Reviews

Goodbye, Norma Jeane: Renée Fleming and Ben Whishaw Star in a Play About Marilyn Monroe

Anne Carson’s ”Norma Jeane Baker of Troy” inaugurates a new theater at the Hudson Yards.

Renée Fleming and Ben Whishaw in Norma Jeane Baker of Troy at the Shed.
Renée Fleming and Ben Whishaw in Norma Jeane Baker of Troy at the Shed.
(© Stephanie Berger)

I can tell you a lot and nothing about Norma Jeane Baker of Troy, a spoken and sung theater piece that's inaugurating the Griffin Theater in the new multidisciplinary arts space the Shed at the Hudson Yards. Here are some definitives.

The play is written by Anne Carson, a poet and teacher of ancient Greek. It is staged by Katie Mitchell, who was once described by London's Independent as "a director who polarizes audiences like no other." It stars renowned opera singer Renée Fleming (Carousel) and Golden Globe winner Ben Whishaw (Paddington). Its subject is simultaneously the death of Marilyn Monroe and the myth of Helen of Troy.

What's onstage, though, is pretty impenetrable. Whishaw perhaps takes on the role of a playwright, but it's unclear if that's his actual job, and it's similarly hazy why someone would be writing a play in what looks like the back office of a department store (the set is by Alex Eales). Less ambiguous is Fleming's role — she's his typist, whose shards of thought come to life through jagged-edged songs (the discordant, occasionally bluesy score is by Paul Clark).

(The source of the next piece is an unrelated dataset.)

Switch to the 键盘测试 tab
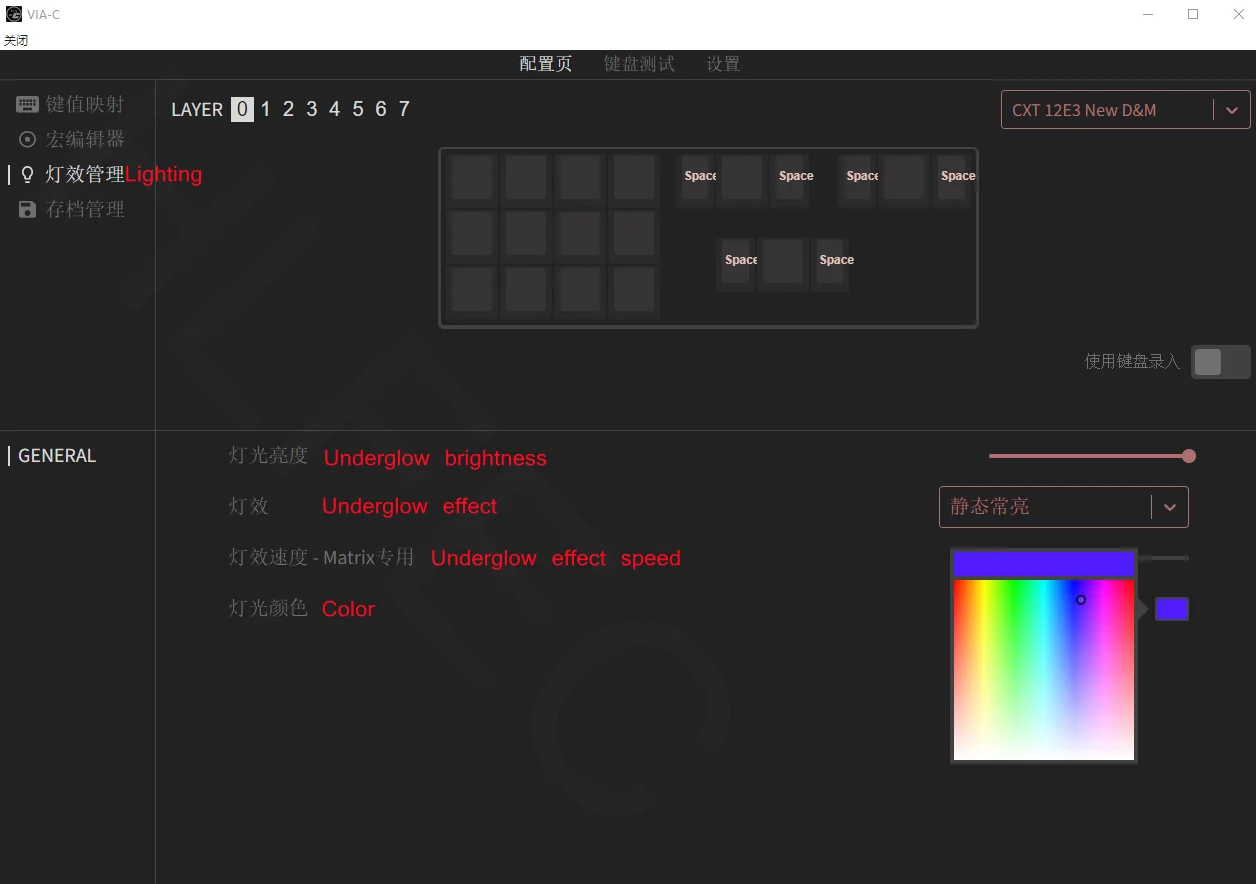The height and width of the screenshot is (884, 1256). [639, 64]
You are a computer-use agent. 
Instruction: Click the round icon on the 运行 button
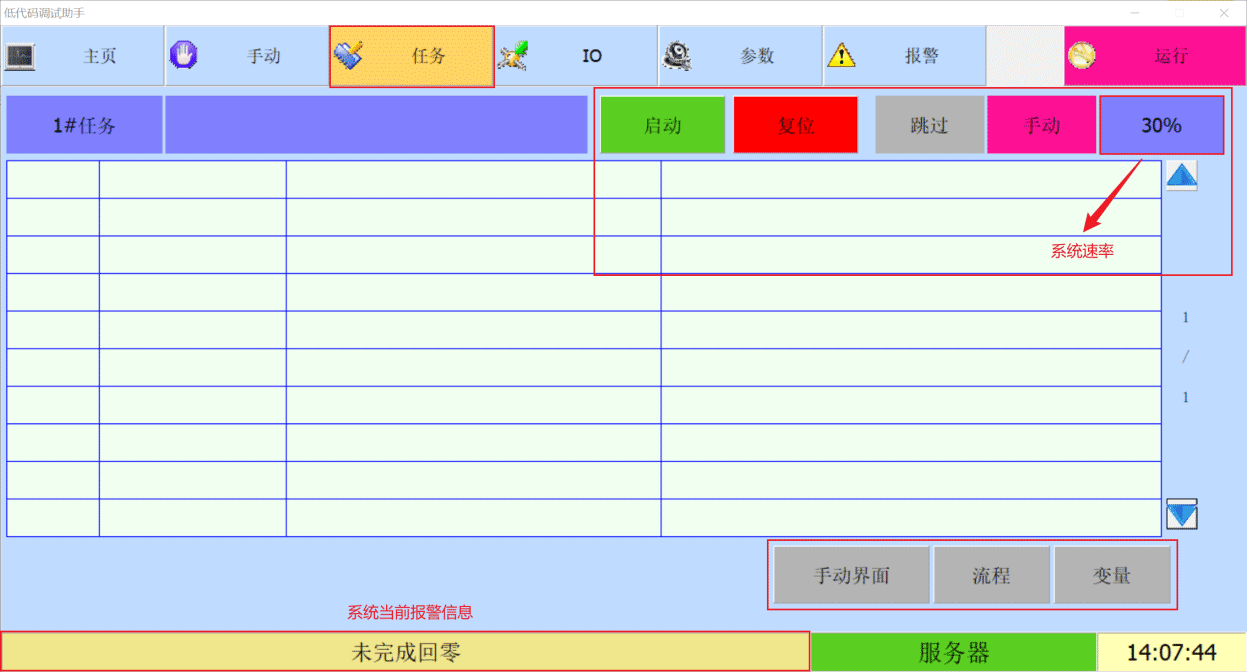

Ben Whishaw and Renée Fleming in Norma Jeane Baker of Troy at the Shed.
Ben Whishaw and Renée Fleming in Norma Jeane Baker of Troy at the Shed.
(© Stephanie Berger)

Over the course of 90 minutes, Whishaw dictates a play about Helen of Troy, as portrayed by Marilyn Monroe and occasionally Truman Capote, to Fleming. At the same time, Whishaw slowly transforms himself into Marilyn Monroe à la The Seven Year Itch (Sussie Juhlin-Wallén provided the costumes, including a look-alike white dress). Judging by the eerie sounds (by Donato Wharton) and unnerving lighting (by Anthony Doran), the world might be ending, too.

I'm not really sure what this soporific piece was getting at; judging by walkouts and bewildered expressions of many audience members, I was not alone. If the production's goal, as press notes describe, was to explore "the lives and myths of Marilyn Monroe and Helen of Troy — iconic beauties who lived millennia apart," it ultimately did not succeed. The piece draws no clear-cut parallels between them and teaches us nothing new.

Whishaw and Fleming are game throughout, though the laconic score doesn't allow Fleming's voice to shine. As the lights rose at the end, I was more than happy to say "goodbye, Norma Jeane" as fast as I could.